L’aérien échappe à une taxe sur le kérosène

Une taxe européenne sur le kérosène n’est pas pour demain. Réunis hier à Bruxelles, les ministres des Finances de l’Union Européenne ne sont pas parvenus à un accord sur la suppression de l’exonération de taxes dont bénéficie le carburant destiné aux avions.

Cette exonération résulte d’une directive dont la dernière révision remonte à 2003. Neuf Etats membres soutenaient la suppression de cette exemption, ce qui n’était pas le cas de la Grèce, de Chypre et de Malte. La législation européenne exigeant un accord unanime, la fin de cette exonération fiscale pourrait prendre plusieurs années de négociations.

Selon le groupe de pression « Transport & Environnement », la suppression de l’exonération fiscale « pourrait rapporter annuellement plus de 2 milliards d’euros ». En d’autres termes, c’est autant d’économisé pour les compagnies aériennes pour les années à venir.

Le lobbyiste vert affirme dans la foulée que la mesure permettrait également d’économiser chaque année deux millions de tonnes de CO2, sans toutefois préciser la méthode de calcul utilisée.

Le volontariat, une alternative ?

Selon le site Euractiv, la seule alternative consisterait à créer une « alliance de volontaires » dans laquelle les États membres s’accordent à taxer le kérosène sur les avions qui volent entre leurs pays.

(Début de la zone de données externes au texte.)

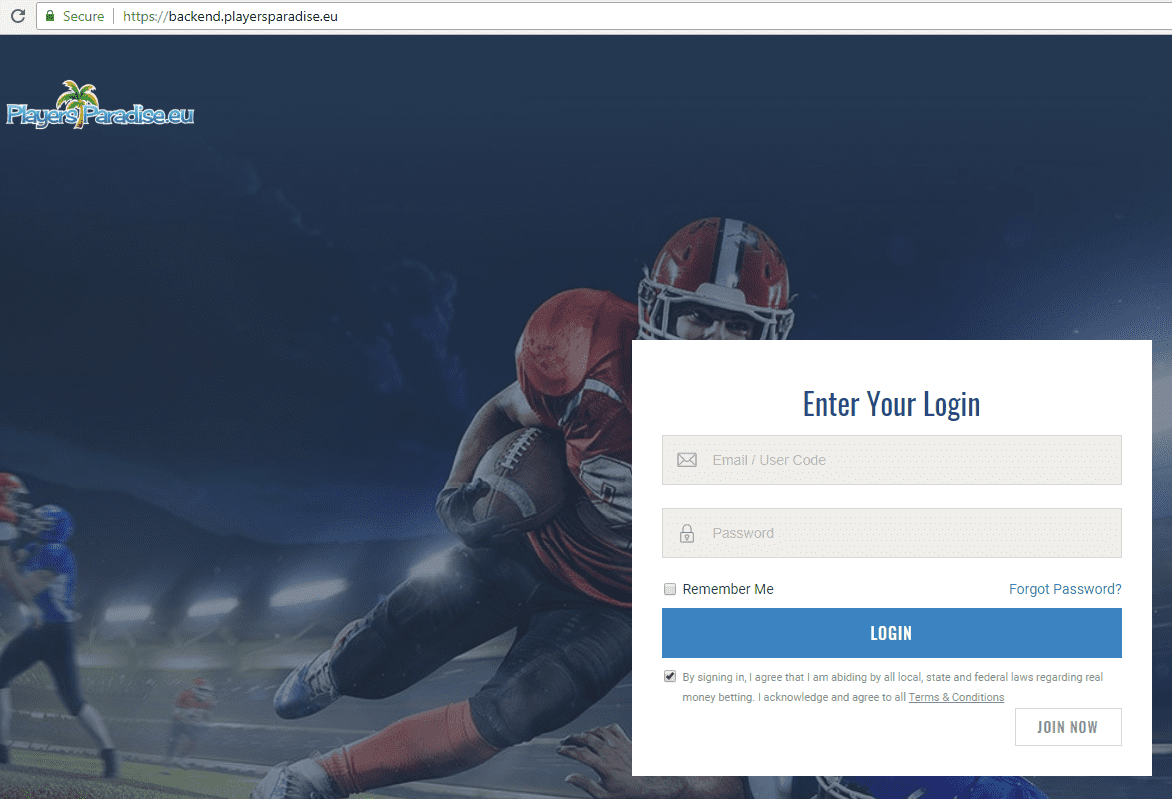Click the envelope icon in email field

L’Agence allemande pour l’environnement est favorable à une telle solution. Elle a même développé une stratégie selon laquelle l’Allemagne et ses partenaires introduiraient une taxe sur le kérosène de 33 centimes par litre. Combinée à la taxe sur les billets déjà en vigueur, le prix serait d’environ 65 cents le litre, de sorte que la taxe sur le kérosène serait aussi élevée que la taxe sur l’essence ou le diesel.